On 26th, I revisited the small colony of genuine wild Daffodils at Ainsdale NNR, counting 45 flowers. I’ve known them here since 2014 when there were over 100 blooms. The same day, I found a Heath Dog-violet flowering in my garden, the first in the dunes appearing at the Devil’s Hole on 31st. Although common on the Sefton Coast, this species is Red-listed ‘Vulnerable’ in England, meaning it’s in danger of extinction.
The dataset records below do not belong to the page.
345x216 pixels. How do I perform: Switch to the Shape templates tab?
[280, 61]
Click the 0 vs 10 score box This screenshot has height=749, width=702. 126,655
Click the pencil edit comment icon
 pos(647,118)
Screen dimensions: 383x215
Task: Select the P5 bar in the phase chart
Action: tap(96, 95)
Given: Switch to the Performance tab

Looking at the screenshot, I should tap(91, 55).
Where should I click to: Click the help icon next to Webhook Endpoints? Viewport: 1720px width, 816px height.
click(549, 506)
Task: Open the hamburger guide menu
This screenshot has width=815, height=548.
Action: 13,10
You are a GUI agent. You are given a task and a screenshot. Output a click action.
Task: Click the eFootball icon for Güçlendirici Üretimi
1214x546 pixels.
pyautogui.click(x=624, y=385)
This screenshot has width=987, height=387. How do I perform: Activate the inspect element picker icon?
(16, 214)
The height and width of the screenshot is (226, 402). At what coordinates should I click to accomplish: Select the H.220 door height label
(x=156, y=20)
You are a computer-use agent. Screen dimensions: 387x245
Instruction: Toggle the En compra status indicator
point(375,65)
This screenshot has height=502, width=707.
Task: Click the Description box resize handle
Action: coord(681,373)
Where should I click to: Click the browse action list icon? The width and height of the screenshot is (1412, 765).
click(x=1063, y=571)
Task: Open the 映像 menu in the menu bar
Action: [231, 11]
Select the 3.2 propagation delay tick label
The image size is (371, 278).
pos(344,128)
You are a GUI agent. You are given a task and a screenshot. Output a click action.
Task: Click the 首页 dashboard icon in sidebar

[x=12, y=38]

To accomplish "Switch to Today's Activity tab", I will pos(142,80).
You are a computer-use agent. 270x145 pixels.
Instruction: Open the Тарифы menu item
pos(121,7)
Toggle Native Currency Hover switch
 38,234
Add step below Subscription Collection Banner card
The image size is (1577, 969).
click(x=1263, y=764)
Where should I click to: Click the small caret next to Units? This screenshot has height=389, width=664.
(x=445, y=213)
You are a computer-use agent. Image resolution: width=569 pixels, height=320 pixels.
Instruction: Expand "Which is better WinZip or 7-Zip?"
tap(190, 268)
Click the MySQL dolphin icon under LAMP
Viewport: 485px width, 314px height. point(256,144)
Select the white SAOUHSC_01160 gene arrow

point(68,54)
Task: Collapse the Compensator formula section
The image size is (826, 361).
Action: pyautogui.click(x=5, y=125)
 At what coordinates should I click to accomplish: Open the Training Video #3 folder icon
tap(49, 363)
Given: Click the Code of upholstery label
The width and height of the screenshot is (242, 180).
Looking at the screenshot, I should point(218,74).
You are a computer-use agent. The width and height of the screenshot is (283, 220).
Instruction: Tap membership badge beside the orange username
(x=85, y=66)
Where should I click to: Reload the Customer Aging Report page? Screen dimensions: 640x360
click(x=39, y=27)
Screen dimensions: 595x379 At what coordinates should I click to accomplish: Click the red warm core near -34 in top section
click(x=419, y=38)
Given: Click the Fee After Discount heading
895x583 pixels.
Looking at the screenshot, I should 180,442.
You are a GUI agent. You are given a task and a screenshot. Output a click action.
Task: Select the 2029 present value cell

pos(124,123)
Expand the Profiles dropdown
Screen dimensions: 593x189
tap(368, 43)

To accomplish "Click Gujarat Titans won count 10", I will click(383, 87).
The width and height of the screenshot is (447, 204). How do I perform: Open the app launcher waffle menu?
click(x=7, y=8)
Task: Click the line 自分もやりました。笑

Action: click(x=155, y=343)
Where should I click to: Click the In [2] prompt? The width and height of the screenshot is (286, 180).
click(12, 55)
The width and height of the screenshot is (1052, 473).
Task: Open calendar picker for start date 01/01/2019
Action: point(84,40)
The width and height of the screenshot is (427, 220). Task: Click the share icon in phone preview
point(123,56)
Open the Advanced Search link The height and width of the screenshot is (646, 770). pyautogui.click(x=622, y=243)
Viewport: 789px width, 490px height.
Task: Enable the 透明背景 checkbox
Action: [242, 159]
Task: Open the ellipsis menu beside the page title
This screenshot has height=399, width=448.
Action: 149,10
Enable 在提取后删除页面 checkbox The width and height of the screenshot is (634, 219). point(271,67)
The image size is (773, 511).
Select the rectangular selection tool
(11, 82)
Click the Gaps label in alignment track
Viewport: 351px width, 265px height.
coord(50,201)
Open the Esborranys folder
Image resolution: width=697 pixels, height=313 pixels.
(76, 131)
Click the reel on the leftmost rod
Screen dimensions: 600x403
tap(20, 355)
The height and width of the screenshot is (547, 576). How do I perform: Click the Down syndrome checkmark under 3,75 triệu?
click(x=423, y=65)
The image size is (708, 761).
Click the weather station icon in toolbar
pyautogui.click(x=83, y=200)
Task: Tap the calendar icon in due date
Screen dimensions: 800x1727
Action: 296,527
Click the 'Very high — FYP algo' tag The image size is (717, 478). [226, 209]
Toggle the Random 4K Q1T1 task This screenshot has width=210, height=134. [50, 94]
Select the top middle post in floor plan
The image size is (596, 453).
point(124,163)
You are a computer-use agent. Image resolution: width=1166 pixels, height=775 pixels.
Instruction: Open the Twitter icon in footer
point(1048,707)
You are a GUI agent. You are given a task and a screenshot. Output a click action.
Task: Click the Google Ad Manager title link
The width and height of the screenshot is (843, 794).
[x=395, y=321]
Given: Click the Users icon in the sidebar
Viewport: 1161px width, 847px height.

Insects were slow getting going but a queen Buff-tailed Bumblebee was on Red Dead-nettle on the outskirts of Formby on 9th, while a dozy Red-tailed Bumblebee posed on my finger at Falklands Way, Ainsdale a few days later.  As usual, a flowering Prunus at the entrance to Ainsdale NNR was a great attraction for early hoverflies, a prime target being the uncommon Large Bumblefly, which mimics bumblebees, with either a white or red ‘tail’. I saw both forms there on 19th and another ‘red-tail’ on the catkins of the big Grey Willow at Pinfold Meadow, also in the NNR. This spectacular hoverfly is tricky to photograph, because it often flies high around the tops of bushes or trees. Another favoured locality for spring insects is a patch of flowering Alexanders at Sands Lake, Ainsdale. This supported a surprising number of Dung Flies but, apart from a Bronze Shieldbug, wasn’t as productive as usual. Shieldbugs also featured during one of my Formby walks, with green, brown and intermediate colour-forms of the Comon Green Shieldbug. The last day of the month was graced by the first Early Colletes solitary bees at the Devil’s Hole. An abundant nester on south-facing slopes in the dunes, this bee used to be confined to Irish Sea coasts from South Wales to Cumbria but has started to turn up in the south and midlands, probably due to colonisation from the continent.